Bien avant Tocqueville, Bonald avait souligné l’esprit centralisateur qui, dès le XVI° siècle, s’efforça de faire disparaître les résistances à l’action de l’Etat. Car c’est dans la rationalité étatique que réside la source de la centralisation, tant dans l’Athènes du IV° siècle aJC que dans la Rome du II° pJC. Maurras avait bien entendu lu Tocqueville, et d’ailleurs JJ Le Chevallier se fait l’écho de sa réponse dans « les grandes oeuvres politiques ». Oui les rois ont centralisé, mais ils laissaient intacte la source des identités locales et le civisme d’Ancien Régime ne considérait pas comme incompatible avec le dévouement au Prince la résistance à ses entreprises.
La France est un pays merveilleux habité par quatre type de trajectoires sociales et territoriales. Il en ressort que la moitié des habitants sont attachés à la terre, quant l’autre moitié sans moque, absorbé par le travail. Les premiers territoriaux , les seconds dans les nouvelles métropoles. Quatre esprits différents difficiles à concilier. (La dépêche du Midi)
La république est l’expression d’un esprit nébuleux qui permet à tous de s’exprimer, mais empêche à jamais de constituer une Nation, c’est à dire une pensée commune convergente. Nous sommes en France les seuls à accepter qu’une député de la nation puisse sanctifier sur un média la chanson « nique la France » Ne soyons pas étonné des Gilets jaunes,
Il en résulte que seul une réalité politique nationale, un souverain , aidé par des pouvoirs vassaux locaux indépendants peut offrir un épanouissement personnel et collectif aux Français. S’il en reste encore? Oui il suffira d’une étincelle monétaire et nous sombrerons dans le …
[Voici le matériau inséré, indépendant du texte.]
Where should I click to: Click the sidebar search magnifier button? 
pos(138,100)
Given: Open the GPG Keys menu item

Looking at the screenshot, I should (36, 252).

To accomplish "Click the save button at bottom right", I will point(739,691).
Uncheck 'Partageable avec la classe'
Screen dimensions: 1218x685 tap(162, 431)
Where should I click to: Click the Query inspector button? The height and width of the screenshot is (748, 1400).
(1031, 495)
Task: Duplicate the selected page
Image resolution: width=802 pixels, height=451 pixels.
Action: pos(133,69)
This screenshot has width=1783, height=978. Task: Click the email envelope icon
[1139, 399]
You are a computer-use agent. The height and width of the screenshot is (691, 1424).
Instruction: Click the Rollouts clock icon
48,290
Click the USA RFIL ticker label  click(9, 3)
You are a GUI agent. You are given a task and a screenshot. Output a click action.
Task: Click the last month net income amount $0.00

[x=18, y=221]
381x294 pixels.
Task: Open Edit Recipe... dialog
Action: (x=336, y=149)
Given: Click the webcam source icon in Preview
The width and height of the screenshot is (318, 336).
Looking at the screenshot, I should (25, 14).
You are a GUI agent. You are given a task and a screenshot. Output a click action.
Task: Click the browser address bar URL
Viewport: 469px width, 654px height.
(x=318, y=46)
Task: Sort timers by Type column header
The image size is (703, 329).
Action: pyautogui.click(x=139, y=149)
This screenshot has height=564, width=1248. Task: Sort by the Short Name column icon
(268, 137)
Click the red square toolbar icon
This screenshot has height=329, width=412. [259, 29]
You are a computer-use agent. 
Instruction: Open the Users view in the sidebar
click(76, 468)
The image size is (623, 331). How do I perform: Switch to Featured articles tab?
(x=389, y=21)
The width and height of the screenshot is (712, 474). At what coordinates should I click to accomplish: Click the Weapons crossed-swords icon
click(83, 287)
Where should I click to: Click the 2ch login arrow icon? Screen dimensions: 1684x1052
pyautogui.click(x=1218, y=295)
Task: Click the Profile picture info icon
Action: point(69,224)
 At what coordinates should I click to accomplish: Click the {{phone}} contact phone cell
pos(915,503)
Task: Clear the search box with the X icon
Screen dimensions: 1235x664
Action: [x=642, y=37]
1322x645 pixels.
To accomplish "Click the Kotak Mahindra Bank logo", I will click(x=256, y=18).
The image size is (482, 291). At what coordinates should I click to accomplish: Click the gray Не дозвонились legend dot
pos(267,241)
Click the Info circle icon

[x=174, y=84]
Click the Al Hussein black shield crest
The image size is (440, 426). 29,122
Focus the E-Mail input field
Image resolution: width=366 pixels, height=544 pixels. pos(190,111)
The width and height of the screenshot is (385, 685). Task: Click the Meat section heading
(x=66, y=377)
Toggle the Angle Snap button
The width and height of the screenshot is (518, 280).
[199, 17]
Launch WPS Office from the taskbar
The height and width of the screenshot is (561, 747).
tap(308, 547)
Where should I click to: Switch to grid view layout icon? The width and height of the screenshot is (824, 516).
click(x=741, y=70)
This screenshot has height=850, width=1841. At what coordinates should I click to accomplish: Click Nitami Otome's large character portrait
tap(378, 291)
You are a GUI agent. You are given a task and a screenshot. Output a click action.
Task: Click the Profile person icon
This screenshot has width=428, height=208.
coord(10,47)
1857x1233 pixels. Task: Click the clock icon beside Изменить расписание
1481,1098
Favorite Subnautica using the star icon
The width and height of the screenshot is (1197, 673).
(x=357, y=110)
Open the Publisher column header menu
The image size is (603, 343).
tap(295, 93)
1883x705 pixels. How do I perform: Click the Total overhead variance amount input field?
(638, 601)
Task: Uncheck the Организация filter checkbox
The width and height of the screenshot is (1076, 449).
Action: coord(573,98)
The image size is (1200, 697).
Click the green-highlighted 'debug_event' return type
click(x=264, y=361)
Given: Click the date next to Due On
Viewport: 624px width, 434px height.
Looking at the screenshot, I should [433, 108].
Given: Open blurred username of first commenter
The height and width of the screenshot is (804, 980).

L’Edit de 1692 supprima les consuls élus et les remplaça par des charges de maire mises à l’encan. Si on y voit un subterfuge fiscal destiné à remplir les caisses vidées par la guerre, la vraie plaie du grand siècle, on y discerne aussi une prise en main des opinions à la racine de la société. Les élections municipales étaient toujours matière à débat contre les subdélégués d’une part et les droits seigneuriaux résiduels. Ce fut le début d’une centralisation qui ne se démentira jamais, avec tous les effets pervers que l’on sait. Tous les pouvoirs sauf le pouvoir central avaient été dévitalisés par la fonctionnarisation. Pourrait-on lire dans le marc de l’uchronie le déroulé de la Révolution parisienne de 1789 si le royaume avait été réellement décentralisé ?
Lors de la révolution culturelle chinoise, quelques provinces périphériques comme le Yunnan furent épargnées par les folies du temps parce que le gouverneur mobilisa ses chars sur la route stratégique Shanghaï-Kunming. Techniquement il fit sécession.
Une monarchie française moderne décentralisée est à inventer.